Exercise directions: When a line contains the string "computer", it counts once; give the total of such lines in the entries below and nothing else.

Information provided:
+ + + +

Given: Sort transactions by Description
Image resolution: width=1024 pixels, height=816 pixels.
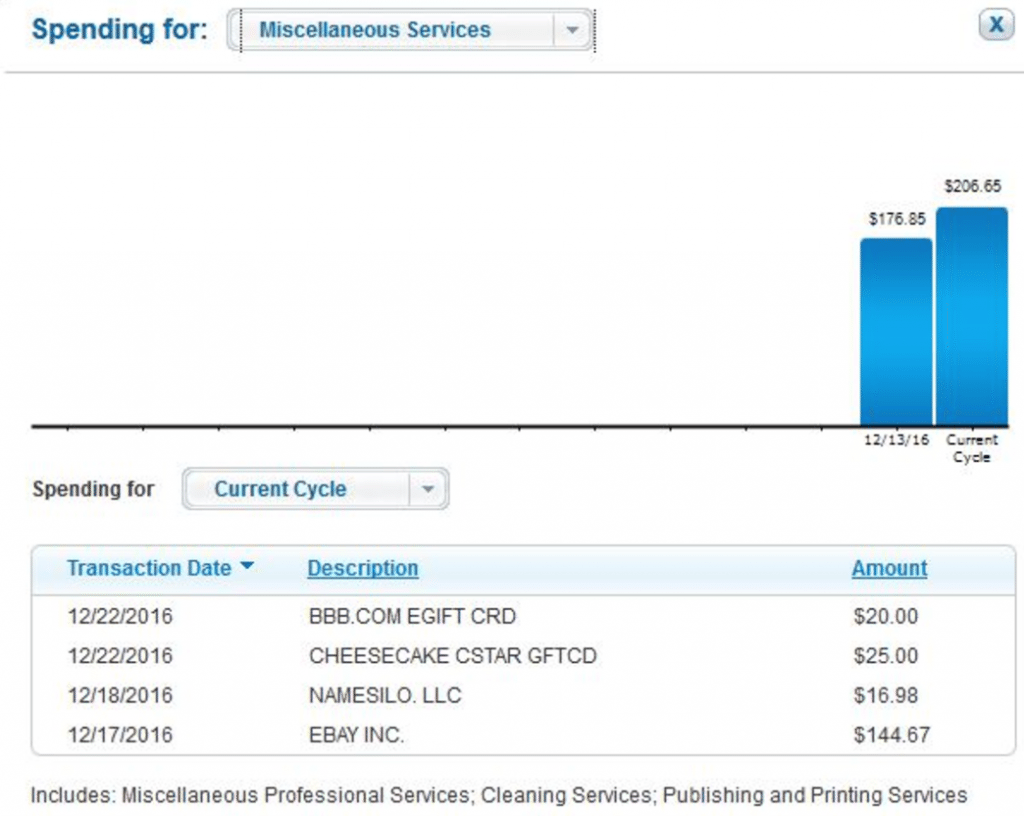Looking at the screenshot, I should tap(362, 568).
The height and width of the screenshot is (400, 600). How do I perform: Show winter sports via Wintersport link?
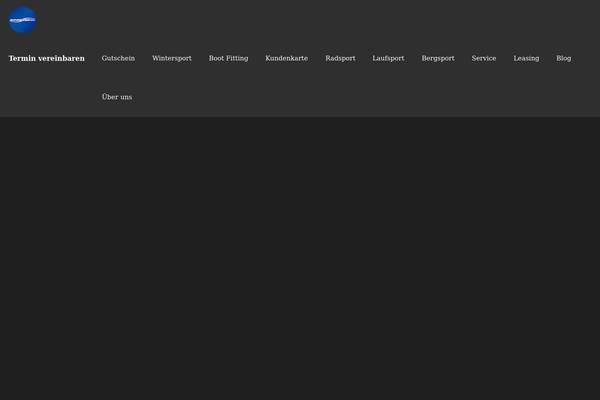click(x=171, y=59)
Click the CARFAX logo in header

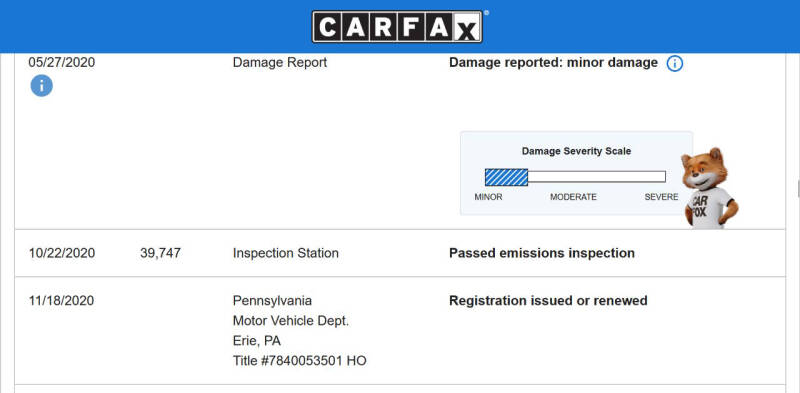397,27
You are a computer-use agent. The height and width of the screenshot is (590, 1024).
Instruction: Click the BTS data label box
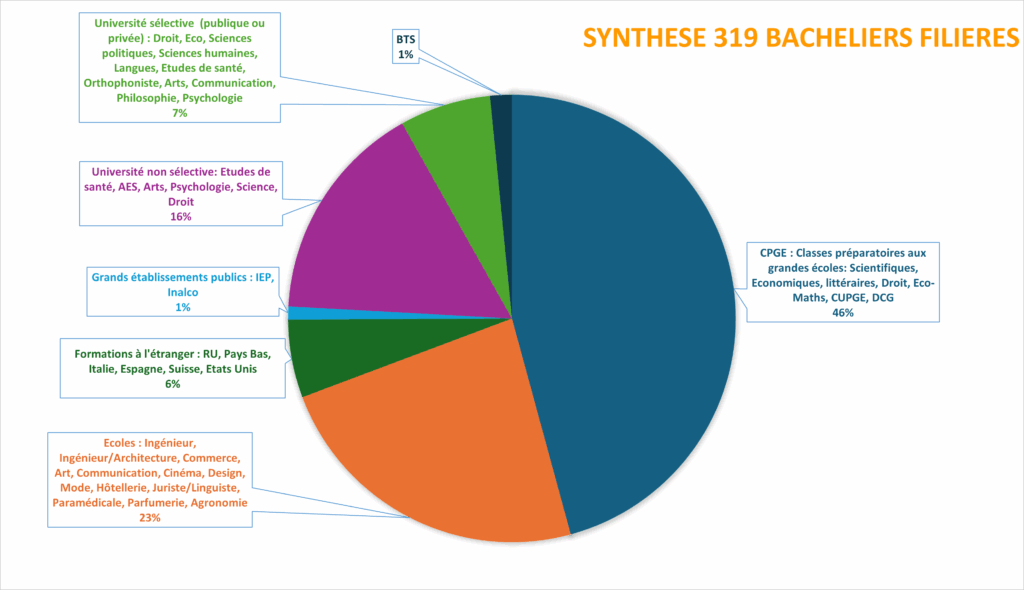pos(404,46)
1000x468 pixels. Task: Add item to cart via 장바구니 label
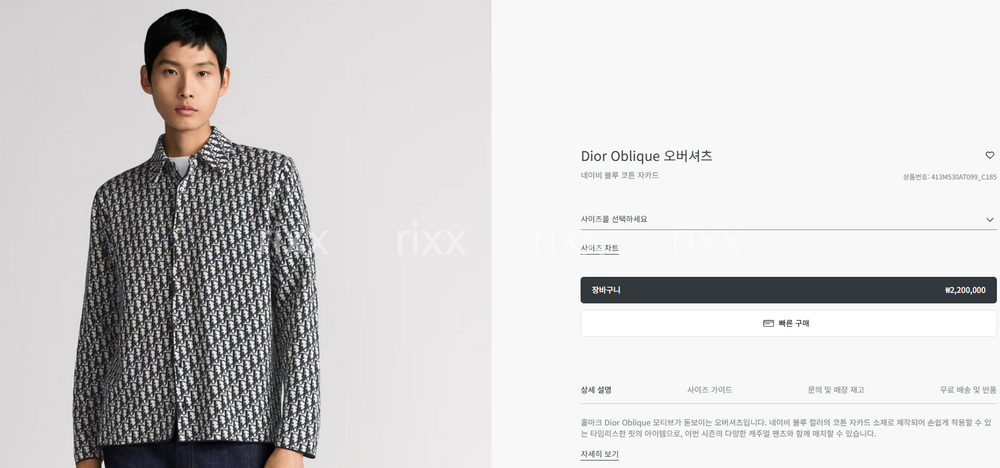(x=606, y=290)
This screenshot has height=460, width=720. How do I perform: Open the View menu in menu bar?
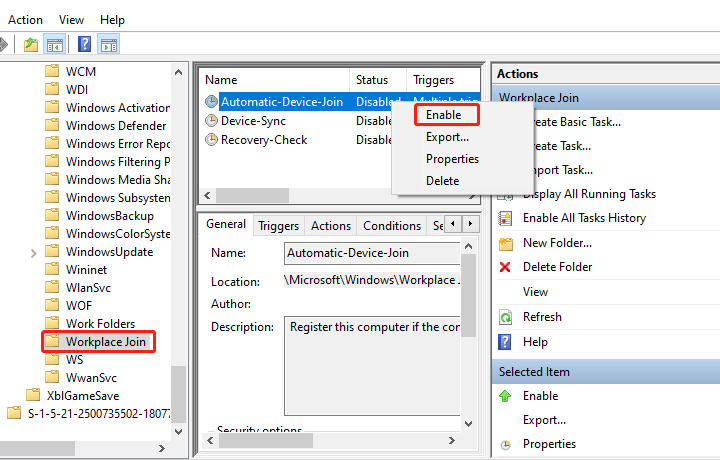point(71,19)
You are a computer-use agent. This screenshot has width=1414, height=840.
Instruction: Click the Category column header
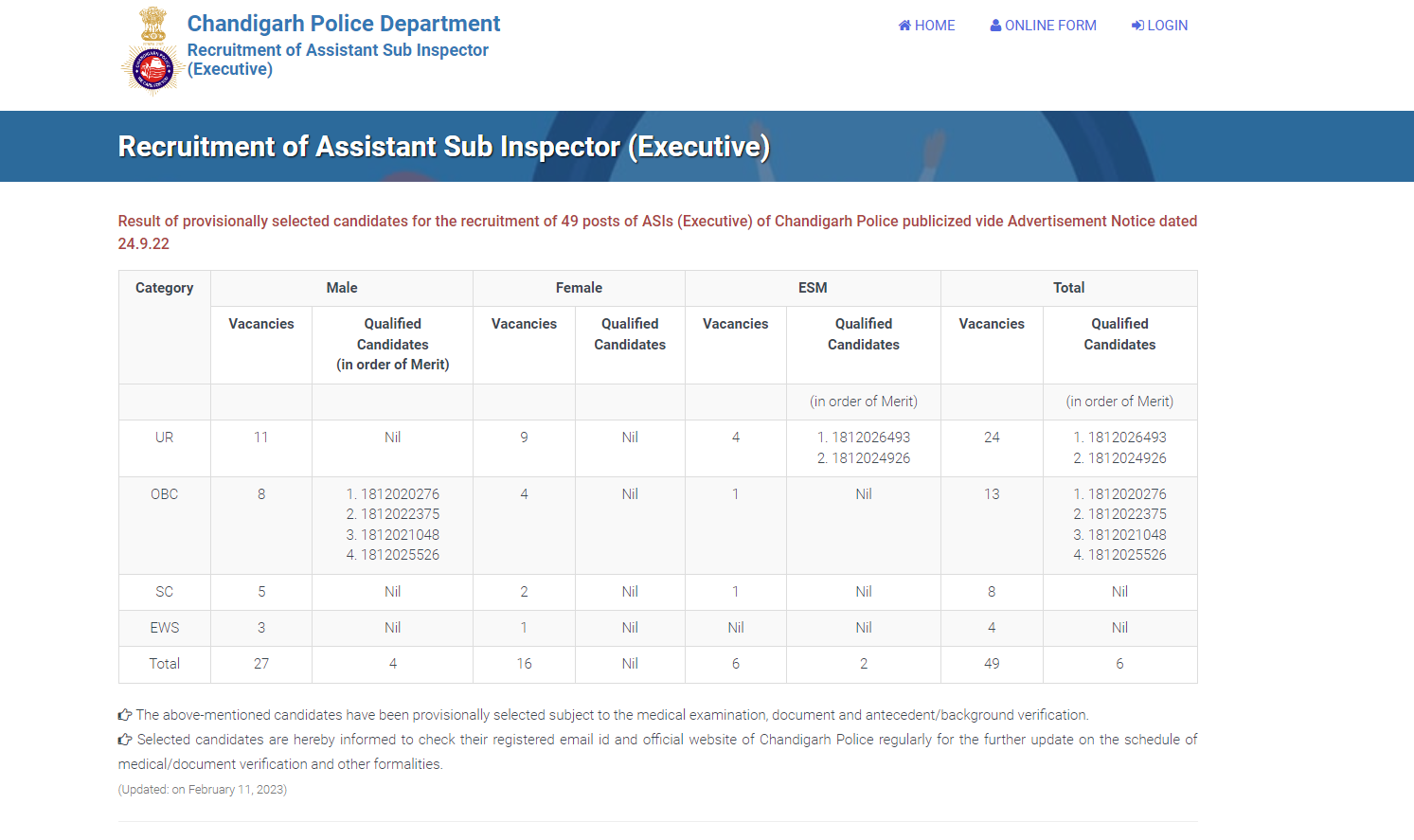(164, 288)
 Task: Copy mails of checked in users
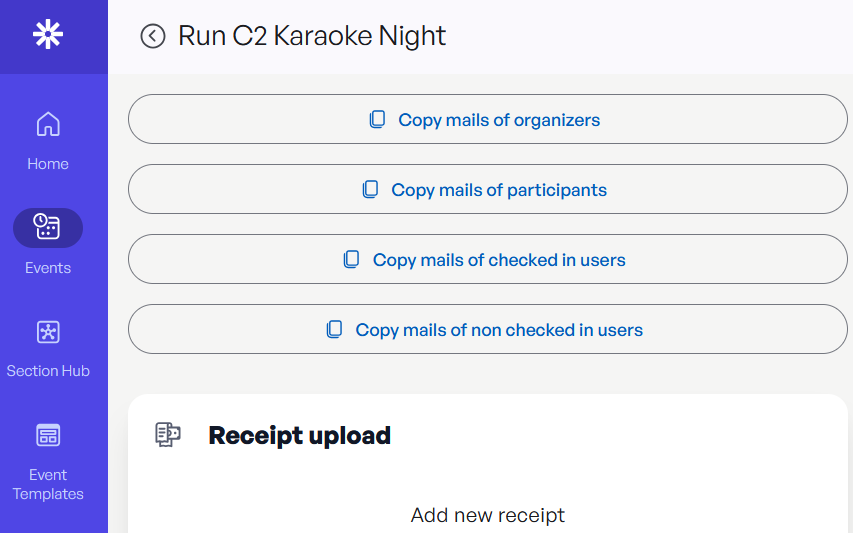pyautogui.click(x=487, y=259)
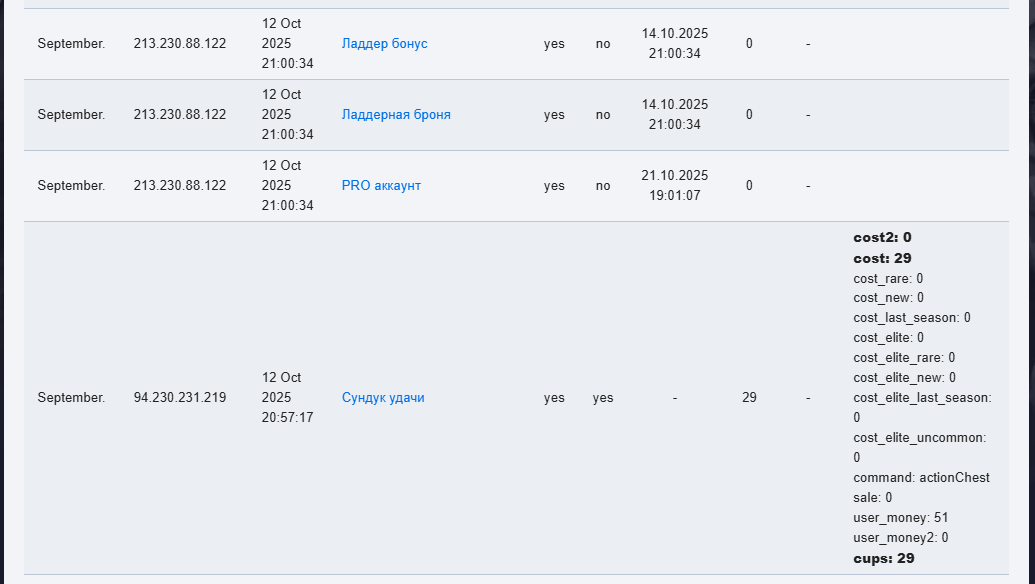
Task: Click the cost_last_season: 0 entry
Action: (912, 318)
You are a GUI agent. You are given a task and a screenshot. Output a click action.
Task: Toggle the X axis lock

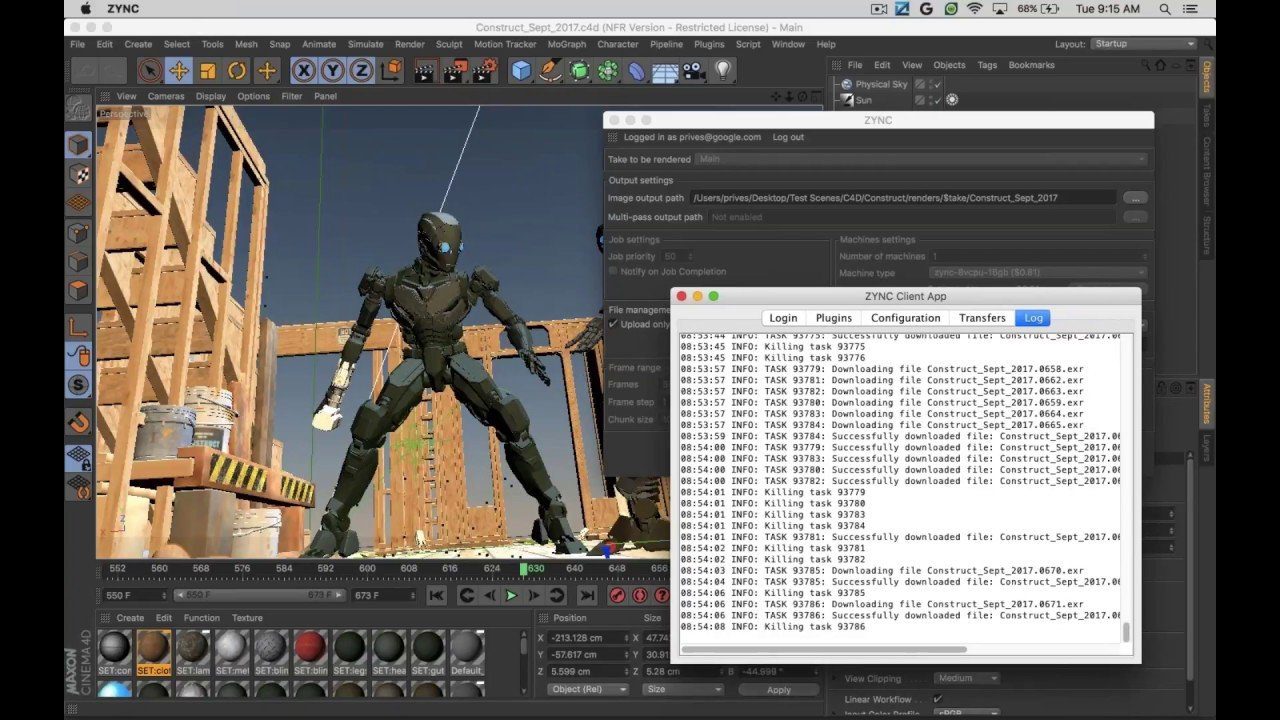tap(304, 70)
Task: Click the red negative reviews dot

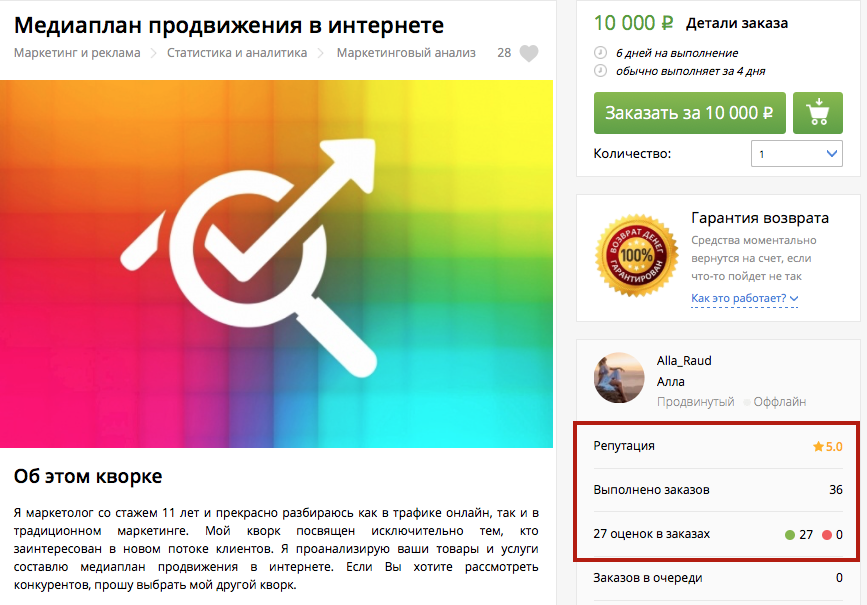Action: pos(827,535)
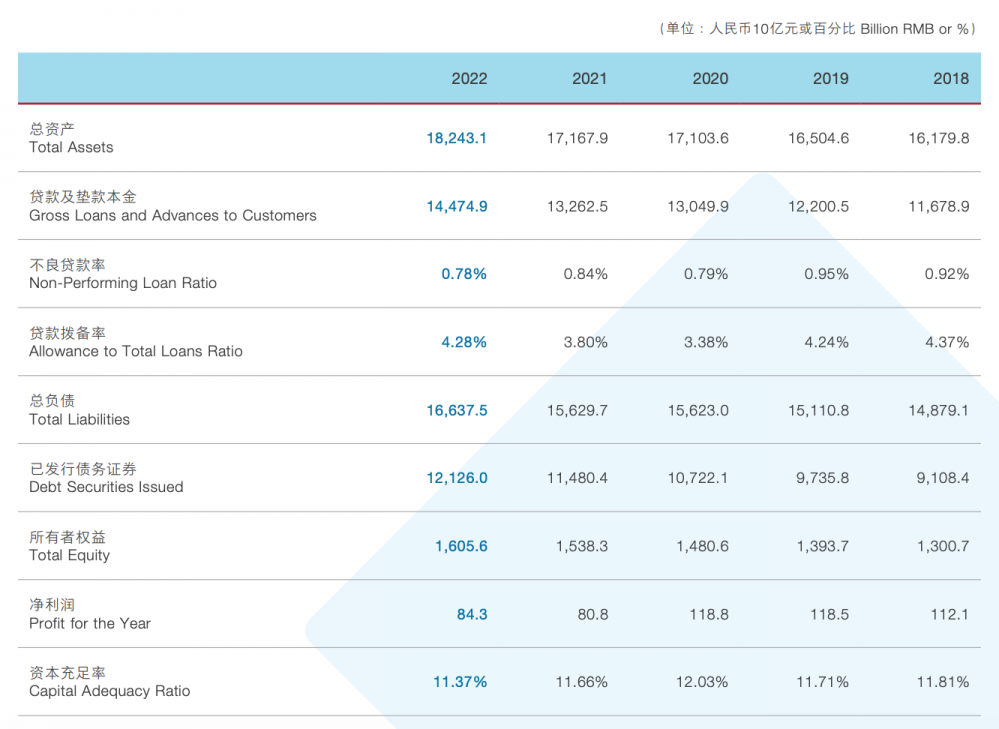The height and width of the screenshot is (729, 999).
Task: Select the 2019 total liabilities value 15,110.8
Action: 818,410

+ + + +

Result below: 2